Jesus gave His apostles special authority. Jesus deliberately chose certain men to be His disciples and gave them a special endowment of the Holy Spirit (John 20:22 cf. Acts 1:5). He commanded them to go and teach in His name ((Matt 28:18-20; John 20:21; Acts 1:8). And He promised the Holy Spirit would guide their teaching and their witness of Christ (John 14:26; 15:26-27; 16:13-16).
The apostles claimed direct experience of this unique authority and divine insight (1 Cor 2:9-13). They proclaimed the gospel in the boldness and confidence that they spoke “by the Holy Sprit” (1 Pet 1:12), to whom they attributed both the content and the form of their message (1 Cor 2:13). We also note the special concern in the Book of Acts for the apostles’ role as specially appointed witnesses (Acts 1:21-26; 2:32; 4:26,33; 5:32; 10:41-42; 13:31). And thus they were authoritative proclaimers with the corroborative witness of the Spirit (Acts 2:32) of the gospel of Jesus Christ. They spoke with complete assurance (Gal 1:6-8) and issued commands with authority (2 Thess 3:6, 12). In fact, a person’s claim to have the Holy Spirit was measured by whether he or she recognized this divine authority of the apostles teaching (1 Cor 14:37). Peter actually classifies Paul’s letters as “Scripture” (2 Pet 3:16) and Paul commanded that the letter to Colossae be “read in the church” (Col 4:16).

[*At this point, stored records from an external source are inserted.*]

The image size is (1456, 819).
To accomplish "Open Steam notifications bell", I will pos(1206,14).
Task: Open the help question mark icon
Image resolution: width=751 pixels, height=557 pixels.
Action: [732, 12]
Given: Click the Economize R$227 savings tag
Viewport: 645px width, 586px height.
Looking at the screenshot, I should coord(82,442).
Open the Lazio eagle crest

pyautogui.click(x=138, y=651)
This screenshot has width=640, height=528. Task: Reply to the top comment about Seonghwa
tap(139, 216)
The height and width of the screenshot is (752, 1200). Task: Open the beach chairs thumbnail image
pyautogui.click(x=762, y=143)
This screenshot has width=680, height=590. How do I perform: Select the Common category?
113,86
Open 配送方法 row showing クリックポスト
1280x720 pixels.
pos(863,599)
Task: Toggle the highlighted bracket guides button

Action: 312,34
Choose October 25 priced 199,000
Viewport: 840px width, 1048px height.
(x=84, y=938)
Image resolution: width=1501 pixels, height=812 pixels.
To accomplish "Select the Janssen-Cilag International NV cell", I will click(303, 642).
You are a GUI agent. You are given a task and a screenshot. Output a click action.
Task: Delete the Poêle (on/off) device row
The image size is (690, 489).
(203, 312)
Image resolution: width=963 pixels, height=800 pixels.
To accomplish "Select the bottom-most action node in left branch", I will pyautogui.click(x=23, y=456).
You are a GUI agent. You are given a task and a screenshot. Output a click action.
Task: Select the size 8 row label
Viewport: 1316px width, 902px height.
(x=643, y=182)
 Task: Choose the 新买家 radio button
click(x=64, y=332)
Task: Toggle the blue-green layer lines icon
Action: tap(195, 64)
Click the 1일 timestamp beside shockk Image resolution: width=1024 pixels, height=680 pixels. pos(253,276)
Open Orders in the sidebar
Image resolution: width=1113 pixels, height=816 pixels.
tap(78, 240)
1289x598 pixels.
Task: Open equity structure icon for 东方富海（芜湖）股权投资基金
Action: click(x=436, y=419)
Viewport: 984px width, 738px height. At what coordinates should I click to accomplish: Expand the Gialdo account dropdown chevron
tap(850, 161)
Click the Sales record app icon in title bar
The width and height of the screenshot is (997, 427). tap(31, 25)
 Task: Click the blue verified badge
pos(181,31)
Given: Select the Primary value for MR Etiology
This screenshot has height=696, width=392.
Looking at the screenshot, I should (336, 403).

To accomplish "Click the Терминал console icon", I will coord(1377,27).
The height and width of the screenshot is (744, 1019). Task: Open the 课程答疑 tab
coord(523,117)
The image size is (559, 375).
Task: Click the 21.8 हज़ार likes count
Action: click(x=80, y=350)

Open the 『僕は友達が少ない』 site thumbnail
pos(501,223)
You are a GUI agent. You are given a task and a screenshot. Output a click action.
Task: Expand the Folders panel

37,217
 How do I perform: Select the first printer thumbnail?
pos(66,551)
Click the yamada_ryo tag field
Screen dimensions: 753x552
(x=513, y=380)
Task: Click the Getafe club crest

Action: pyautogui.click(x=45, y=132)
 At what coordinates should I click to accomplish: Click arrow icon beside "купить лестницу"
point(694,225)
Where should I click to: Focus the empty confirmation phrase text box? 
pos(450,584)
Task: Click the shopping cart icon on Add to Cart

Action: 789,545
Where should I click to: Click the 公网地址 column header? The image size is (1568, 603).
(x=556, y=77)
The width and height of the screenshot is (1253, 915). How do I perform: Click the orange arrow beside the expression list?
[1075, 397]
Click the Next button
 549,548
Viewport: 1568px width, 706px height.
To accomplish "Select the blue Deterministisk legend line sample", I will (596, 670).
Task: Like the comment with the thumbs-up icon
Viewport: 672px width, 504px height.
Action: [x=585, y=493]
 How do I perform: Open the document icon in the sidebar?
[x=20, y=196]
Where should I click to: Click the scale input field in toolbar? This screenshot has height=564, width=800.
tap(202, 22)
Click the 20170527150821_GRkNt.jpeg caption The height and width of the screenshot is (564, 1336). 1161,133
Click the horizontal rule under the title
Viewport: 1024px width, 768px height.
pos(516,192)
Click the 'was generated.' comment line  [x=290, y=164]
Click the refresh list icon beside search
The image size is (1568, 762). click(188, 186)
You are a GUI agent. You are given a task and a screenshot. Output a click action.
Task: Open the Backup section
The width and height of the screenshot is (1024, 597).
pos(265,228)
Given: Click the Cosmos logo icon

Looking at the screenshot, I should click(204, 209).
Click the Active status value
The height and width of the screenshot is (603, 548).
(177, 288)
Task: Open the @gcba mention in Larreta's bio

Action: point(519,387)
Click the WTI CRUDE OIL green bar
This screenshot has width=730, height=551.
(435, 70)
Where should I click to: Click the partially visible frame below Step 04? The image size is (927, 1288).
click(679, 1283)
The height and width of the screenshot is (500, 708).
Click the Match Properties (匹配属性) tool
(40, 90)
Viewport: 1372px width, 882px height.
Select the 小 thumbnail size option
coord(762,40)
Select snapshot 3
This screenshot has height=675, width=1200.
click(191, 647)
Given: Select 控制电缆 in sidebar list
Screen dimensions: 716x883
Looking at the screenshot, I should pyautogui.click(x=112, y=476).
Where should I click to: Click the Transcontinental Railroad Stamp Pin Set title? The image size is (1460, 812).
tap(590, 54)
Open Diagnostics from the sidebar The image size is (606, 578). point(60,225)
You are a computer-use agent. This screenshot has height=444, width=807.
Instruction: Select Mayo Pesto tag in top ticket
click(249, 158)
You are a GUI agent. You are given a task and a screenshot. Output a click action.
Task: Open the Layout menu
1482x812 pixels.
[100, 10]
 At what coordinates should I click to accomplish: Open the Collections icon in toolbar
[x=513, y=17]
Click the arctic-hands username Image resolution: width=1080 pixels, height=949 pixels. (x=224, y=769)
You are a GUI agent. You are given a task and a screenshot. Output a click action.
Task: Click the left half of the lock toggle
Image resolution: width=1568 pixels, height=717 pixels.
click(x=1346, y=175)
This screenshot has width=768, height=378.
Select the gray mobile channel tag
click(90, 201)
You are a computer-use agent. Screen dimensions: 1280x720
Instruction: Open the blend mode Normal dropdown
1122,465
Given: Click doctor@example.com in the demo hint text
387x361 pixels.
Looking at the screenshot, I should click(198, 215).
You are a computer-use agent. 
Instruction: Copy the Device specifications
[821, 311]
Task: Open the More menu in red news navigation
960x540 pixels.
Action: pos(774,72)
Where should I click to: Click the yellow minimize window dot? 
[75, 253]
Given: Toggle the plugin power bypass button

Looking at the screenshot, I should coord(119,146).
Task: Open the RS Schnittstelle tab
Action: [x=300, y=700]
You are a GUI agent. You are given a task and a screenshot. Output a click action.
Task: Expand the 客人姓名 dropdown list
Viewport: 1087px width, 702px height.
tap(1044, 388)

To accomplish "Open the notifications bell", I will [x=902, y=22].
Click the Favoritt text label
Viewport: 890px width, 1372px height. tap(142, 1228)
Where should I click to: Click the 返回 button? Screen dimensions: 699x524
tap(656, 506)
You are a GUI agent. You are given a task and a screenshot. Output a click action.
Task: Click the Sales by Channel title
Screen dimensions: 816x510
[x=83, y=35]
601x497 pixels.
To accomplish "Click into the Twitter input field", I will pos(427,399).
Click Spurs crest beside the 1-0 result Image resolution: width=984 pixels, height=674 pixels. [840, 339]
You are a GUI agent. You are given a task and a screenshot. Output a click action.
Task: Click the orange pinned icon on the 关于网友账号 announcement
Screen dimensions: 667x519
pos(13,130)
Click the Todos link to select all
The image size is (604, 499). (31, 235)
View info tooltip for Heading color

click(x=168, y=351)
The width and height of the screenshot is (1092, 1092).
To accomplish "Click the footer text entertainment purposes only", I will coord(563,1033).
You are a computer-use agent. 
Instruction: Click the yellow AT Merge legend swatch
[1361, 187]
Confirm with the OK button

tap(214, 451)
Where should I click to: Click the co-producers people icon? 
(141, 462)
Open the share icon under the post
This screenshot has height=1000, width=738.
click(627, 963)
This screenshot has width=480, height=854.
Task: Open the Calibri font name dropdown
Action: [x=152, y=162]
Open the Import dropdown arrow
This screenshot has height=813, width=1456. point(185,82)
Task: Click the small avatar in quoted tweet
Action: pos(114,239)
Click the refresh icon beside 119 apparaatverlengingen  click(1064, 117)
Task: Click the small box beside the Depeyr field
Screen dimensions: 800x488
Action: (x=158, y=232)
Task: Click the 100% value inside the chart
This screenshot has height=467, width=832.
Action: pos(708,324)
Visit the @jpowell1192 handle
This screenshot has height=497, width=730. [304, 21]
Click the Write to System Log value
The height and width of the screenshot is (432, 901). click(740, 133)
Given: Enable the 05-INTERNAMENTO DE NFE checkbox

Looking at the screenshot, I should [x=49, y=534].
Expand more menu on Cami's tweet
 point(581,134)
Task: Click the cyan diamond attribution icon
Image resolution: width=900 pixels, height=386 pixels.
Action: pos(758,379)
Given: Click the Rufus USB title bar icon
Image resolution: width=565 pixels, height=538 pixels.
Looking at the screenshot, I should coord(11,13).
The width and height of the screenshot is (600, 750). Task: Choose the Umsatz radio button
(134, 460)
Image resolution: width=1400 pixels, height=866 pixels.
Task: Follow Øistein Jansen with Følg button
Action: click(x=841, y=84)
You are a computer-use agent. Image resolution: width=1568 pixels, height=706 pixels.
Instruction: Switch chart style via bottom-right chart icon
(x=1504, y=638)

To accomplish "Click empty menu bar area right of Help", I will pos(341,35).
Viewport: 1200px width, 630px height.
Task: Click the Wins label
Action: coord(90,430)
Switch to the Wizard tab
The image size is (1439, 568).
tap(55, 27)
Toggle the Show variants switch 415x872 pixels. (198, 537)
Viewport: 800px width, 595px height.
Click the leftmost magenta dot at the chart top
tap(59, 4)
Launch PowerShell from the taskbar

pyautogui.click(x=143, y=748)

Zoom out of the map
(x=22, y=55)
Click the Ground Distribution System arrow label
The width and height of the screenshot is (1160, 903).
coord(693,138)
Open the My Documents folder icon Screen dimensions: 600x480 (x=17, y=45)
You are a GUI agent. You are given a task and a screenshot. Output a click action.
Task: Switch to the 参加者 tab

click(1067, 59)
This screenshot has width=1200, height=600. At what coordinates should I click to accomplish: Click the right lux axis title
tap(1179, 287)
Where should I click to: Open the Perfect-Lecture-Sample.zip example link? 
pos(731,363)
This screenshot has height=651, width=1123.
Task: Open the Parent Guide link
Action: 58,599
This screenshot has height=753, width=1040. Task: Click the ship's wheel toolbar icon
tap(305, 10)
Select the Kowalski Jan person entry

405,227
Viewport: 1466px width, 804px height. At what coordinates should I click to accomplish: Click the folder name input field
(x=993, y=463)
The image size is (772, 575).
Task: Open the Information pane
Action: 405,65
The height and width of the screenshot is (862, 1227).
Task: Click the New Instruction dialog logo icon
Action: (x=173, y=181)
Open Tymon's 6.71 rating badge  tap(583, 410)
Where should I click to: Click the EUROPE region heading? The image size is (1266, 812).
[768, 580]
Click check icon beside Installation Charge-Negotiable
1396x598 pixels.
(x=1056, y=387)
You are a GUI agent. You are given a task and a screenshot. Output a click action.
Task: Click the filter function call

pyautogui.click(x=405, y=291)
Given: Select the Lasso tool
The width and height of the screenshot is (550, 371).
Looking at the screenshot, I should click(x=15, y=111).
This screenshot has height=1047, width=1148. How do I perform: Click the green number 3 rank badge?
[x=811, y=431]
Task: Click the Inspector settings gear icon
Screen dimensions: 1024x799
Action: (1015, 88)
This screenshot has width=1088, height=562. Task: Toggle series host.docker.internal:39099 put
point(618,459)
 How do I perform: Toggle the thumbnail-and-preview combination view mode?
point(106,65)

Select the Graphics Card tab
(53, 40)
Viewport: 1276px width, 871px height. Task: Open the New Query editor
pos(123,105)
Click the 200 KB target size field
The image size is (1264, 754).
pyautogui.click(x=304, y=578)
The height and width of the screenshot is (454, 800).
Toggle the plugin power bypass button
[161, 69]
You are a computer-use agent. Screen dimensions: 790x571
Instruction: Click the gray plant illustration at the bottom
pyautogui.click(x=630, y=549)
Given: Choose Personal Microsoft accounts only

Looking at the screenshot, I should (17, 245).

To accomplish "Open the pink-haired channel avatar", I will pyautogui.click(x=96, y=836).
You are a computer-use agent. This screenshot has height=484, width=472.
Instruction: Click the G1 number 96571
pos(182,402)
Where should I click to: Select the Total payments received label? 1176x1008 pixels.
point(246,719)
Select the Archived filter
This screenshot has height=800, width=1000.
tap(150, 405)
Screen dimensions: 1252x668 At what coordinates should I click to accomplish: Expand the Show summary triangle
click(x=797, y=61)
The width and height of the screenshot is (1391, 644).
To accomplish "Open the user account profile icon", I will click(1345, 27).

Naysayers claim that this argument is circular (e.g., the Bible is the Word of God because the Bible calls itself the Word of God), but we need to point out a final reason for the authority of Scripture: how else could one establish a claim to ultimate authority other than by reference to that authority??? Wouldn’t any other authority to establish that ultimate authority itself become the ultimate authority? This same approach is used in other fields of human investigation: we don’t keep having to establish the “laws of science” by appeal to other science; it is the laws that give the rest of science its foundation. The fact of the matter is that, in the final analysis, only GOD can be the proper authority to Himself. There can be no other. That said, ultimately Christians escape the charge of circularity quite easily: I believe the Bible is the Word of God because Jesus believed the Bible is the Word of God – and Jesus was not only the greatest man who ever lived, but the Son of God, and thus in a unique position to know the truth.
It’s not that history and the historicity of the Bible don’t matter; nor is it that the correspondence of Scripture to logic, philosophy, psychology, science and medicine don’t matter. But if we’re always looking to corroborate the Bible we never get to the thing that we refuse to simply BELIEVE.
I was somebody who at one key point in life needed “convincing.” I wanted proof. I spent many hours searching for that proof. But here’s the thing: I found it (past tense). I don’t walk around wondering if there’s a God anymore; I don’t walk around wondering if the Bible is His Word anymore. I resolved those things. I moved on to weightier stuff, such as “Now that I believe, what am I going to do about it?” I think that’s what James is getting at in his verse, “You believe that there is one God. Good! Even the demons believe that–and shudder” (James 2:19).